Supplied entries:
= = = = =

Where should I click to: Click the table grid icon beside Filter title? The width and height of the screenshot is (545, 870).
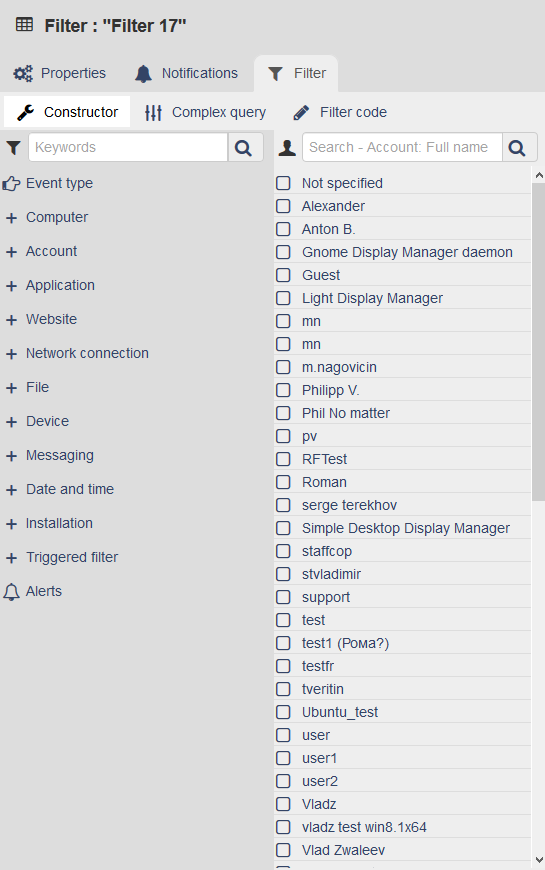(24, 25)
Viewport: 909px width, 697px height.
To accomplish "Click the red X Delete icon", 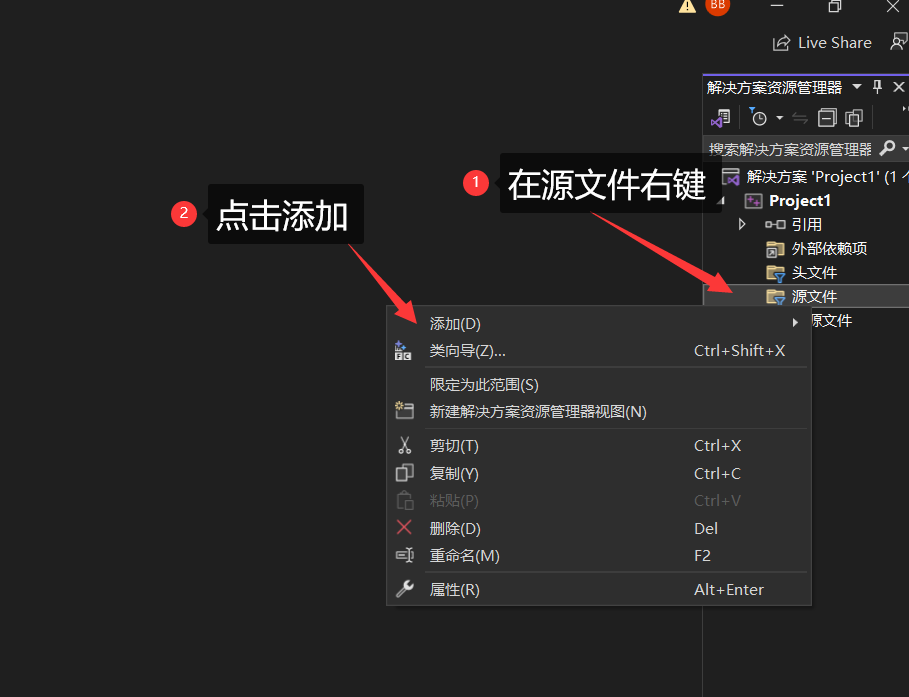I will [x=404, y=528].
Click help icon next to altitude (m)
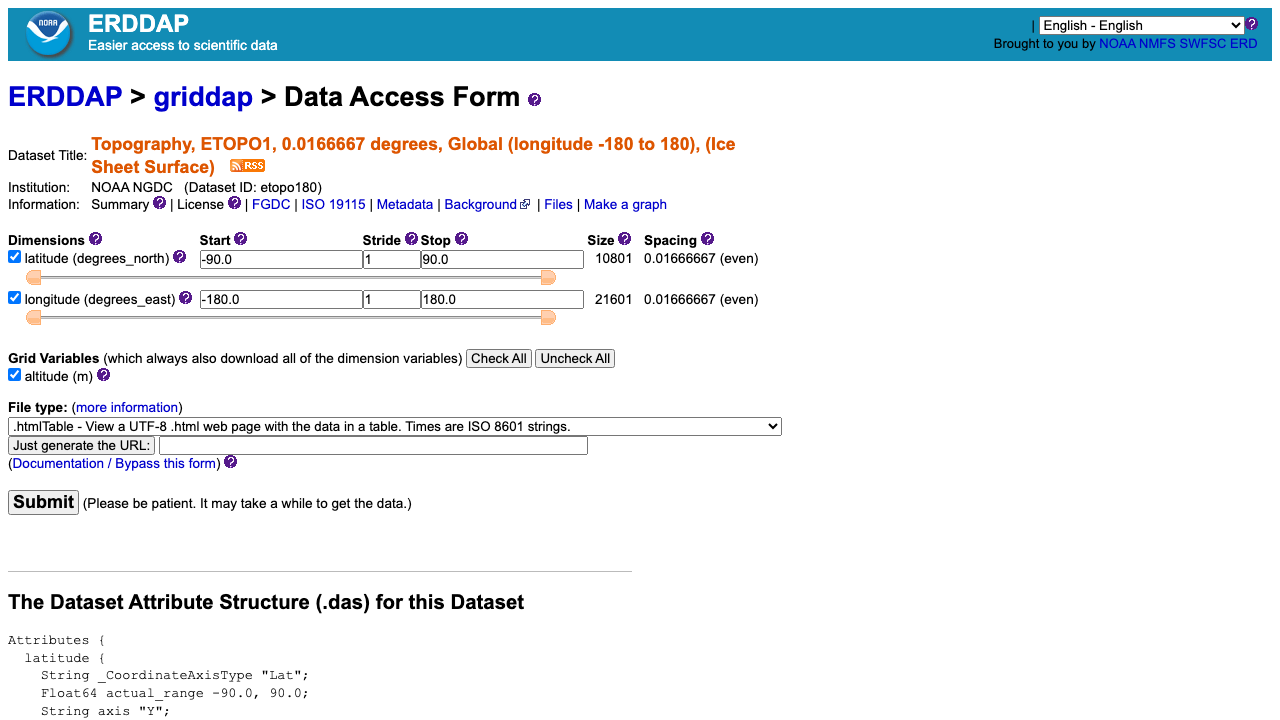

= = = = =

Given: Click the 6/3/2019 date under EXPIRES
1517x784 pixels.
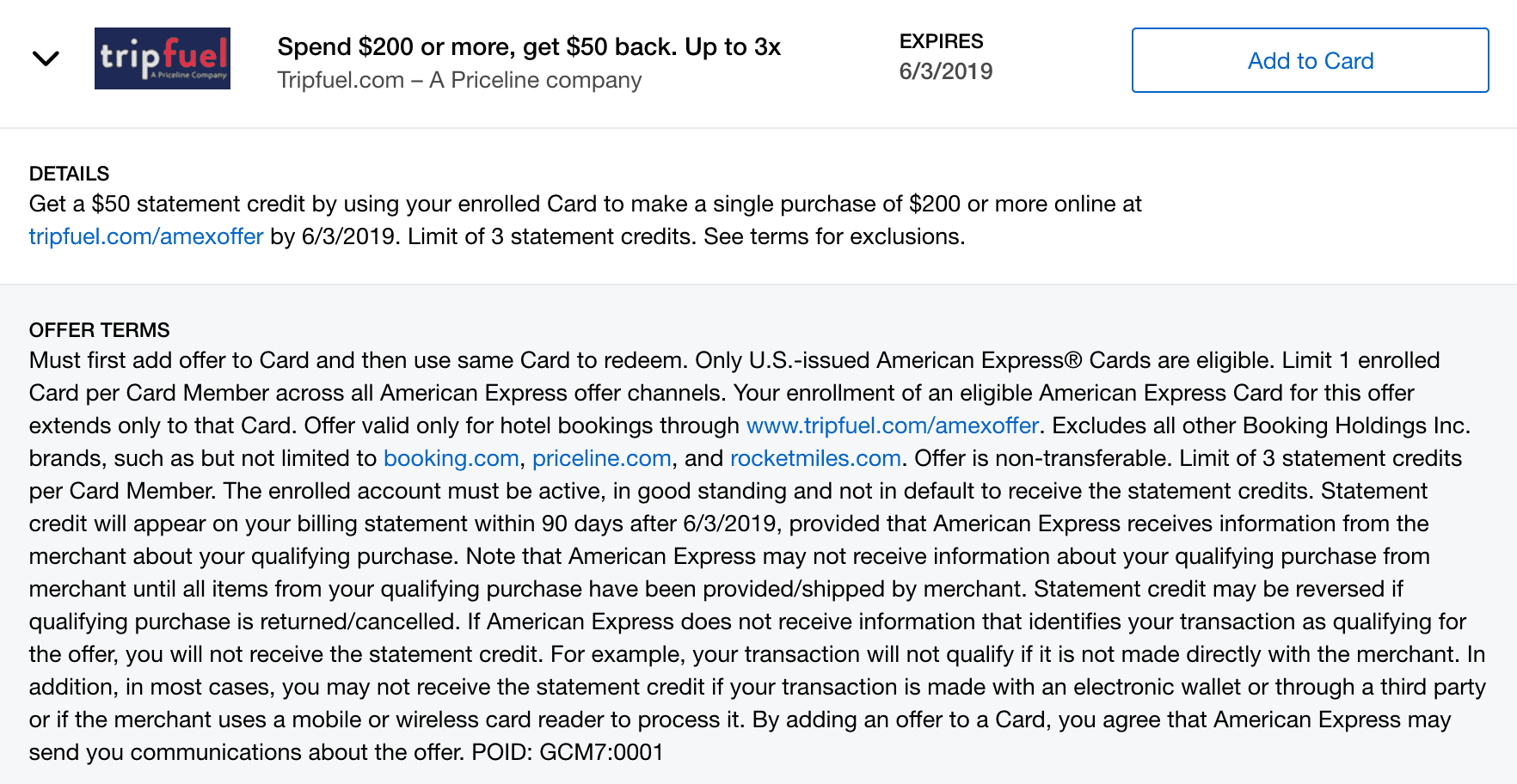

= = = = =

Task to carry out: Please give an exact copy of the lines above, beginning with the line containing "Given: Click the 6/3/2019 date under EXPIRES" and running through the line containing "1517x784 pixels.", and of no other lines.

Solution to the problem:
Given: Click the 6/3/2019 date under EXPIRES
1517x784 pixels.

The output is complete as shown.